Earlier this year, new legislation came into force limiting the ability of developers to minimise the amount of stamp duty they pay by entering into ‘resting-in-contract’ structures. Emmet Scully explains how the new arrangements will work.
The Finance Act 2013 introduced anti-avoidance measures that sought to limit the ability of developers to minimise their stamp duty liability on entering into certain property transactions, particularly ‘resting-in-contract’-type structures. These measures came into force on 13 February of this year.
Section 31A of the Stamp Duties Consolidation Act 1999 (SDCA) provides that where a contract or agreement for the sale of land or an interest in land is entered into and payments amounting to 25% or more of the consideration is paid, the contract or agreement is chargeable as if it were a conveyance of the land. Where stamp duty is paid on a contract pursuant to section 31A SDCA and a conveyance is ultimately completed, there is provision for crediting the stamp duty paid on the contract against any stamp duty that would be payable on the conveyance, provided that the conveyance is made “in conformity with the contract”.
Section 31B SDCA provides that where a landowner enters into an agreement with another person that allows that person to enter onto the land to carry out ‘development’ on the land and the landowner receives payments amounting to 25% or more of the market value of the land, otherwise than as consideration for the sale of the land, the agreement is chargeable with stamp duty as if it were a conveyance of the land.
The term ‘development’ is defined as: “a) the construction, demolition, extension, alteration or reconstruction of any building on the land, or b) any engineering or other operation, in, on, over or under the land to adapt it for materially altered use.”
Section 50A SDCA provides that an agreement for the lease of lands for any term exceeding 35 years is stampable as if it were an actual lease, where 25% or more of the consideration specified in the agreement for lease has been paid.
Sections 31A, 31B and 50A SDCA are applicable to all instruments executed on or after 13 February 2013 with the exemption of “instruments executed solely in pursuance of a binding contract or agreement entered into before 13 February 2013”.
Similar anti-avoidance legislation was enacted in the Finance (No 2) Act 2008 but the relevant sections never came into force and the Finance Act 2013 provides for their repeal. That legislation contained exemptions for public/private partnerships and certain property-based tax shelters which were omitted from the legislation introduced by the Finance Act 2013.

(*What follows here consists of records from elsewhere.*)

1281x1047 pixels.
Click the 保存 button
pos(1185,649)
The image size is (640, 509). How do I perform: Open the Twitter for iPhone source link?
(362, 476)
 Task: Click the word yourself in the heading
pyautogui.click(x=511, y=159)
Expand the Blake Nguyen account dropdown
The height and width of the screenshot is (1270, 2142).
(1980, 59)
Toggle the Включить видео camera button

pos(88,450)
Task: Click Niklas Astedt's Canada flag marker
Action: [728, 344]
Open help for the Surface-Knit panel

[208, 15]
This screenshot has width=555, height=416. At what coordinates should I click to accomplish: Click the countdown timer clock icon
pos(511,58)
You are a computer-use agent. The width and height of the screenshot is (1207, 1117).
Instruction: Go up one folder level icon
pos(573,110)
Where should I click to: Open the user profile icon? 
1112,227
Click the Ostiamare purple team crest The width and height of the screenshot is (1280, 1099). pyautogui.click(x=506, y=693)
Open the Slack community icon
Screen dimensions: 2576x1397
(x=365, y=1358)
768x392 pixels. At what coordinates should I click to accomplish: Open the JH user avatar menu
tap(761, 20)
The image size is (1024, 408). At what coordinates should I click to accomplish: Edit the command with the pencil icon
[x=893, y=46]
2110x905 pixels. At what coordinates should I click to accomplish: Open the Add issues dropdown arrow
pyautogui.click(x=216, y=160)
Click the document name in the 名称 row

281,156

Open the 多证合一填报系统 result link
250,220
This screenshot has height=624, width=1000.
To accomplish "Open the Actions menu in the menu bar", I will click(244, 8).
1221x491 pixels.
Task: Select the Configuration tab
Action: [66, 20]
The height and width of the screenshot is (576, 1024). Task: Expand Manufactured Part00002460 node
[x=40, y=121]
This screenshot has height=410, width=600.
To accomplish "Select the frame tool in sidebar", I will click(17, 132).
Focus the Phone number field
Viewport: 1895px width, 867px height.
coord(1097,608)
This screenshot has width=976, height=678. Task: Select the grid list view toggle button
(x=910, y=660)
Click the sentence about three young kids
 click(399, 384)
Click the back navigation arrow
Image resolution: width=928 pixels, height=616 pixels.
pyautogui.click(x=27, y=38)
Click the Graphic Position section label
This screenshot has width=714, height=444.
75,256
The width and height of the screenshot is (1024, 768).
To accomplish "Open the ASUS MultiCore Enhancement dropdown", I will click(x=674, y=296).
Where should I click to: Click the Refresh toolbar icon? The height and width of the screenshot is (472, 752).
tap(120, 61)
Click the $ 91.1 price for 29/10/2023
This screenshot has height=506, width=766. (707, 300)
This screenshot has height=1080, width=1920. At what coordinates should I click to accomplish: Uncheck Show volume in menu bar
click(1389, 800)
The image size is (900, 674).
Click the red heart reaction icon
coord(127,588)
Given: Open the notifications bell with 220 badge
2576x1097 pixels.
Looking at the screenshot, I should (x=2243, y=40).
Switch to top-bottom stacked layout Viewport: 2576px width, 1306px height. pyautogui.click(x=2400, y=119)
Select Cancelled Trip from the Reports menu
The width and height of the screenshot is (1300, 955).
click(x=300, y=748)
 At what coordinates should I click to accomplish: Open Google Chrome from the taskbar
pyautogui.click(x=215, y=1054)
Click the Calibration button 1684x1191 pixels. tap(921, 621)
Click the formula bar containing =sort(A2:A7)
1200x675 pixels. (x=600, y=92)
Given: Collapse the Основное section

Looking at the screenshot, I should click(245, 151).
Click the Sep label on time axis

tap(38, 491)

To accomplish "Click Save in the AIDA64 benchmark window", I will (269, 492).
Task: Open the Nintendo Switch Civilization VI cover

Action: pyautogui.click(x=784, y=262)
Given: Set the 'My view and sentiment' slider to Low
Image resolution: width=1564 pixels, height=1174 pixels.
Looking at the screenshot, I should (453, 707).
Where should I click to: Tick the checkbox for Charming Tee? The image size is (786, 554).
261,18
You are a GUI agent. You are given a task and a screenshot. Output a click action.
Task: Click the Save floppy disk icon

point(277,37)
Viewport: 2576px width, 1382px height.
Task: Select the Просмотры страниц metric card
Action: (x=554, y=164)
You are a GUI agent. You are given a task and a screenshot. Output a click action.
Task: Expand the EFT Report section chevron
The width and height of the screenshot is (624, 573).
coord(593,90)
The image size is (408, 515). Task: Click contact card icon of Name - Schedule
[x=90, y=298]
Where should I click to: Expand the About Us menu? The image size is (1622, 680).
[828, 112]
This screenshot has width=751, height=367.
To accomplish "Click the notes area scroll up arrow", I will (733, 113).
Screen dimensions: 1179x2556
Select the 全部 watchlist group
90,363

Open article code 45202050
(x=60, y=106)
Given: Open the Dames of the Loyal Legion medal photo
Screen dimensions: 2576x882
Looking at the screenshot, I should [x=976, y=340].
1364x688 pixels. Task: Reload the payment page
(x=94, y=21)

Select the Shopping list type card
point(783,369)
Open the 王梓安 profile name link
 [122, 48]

The new legislation also contains provisions in relation to each of sections 31A, 31B and 50A allowing for the refund of stamp duty paid on the agreement or contract where it is proven to the satisfaction of the Revenue Commissioners that the contract or agreement in question has been rescinded or annulled.
Section 36 SDCA – an existing anti-avoidance provision concerned with an agreement to sell properties with leasehold title where the purchaser enters into possession within nine months of completion – is repealed by the Finance Act 2013 from 13 February 2013, as the new provisions render it redundant.
There had been some uncertainty with the previous legislation that it might affect resting-in-contract structures in existence on the date on which it became effective. The new legislation is clear that it applies only to new resting-in-contract-type structures executed on or after 13 February 2013. It should be noted that the new legislation does not remove the ability to make use of sub-sale relief provisions, which remain available, provided that no more than 25% of the purchase price is paid to the vendor while the contract remains executory.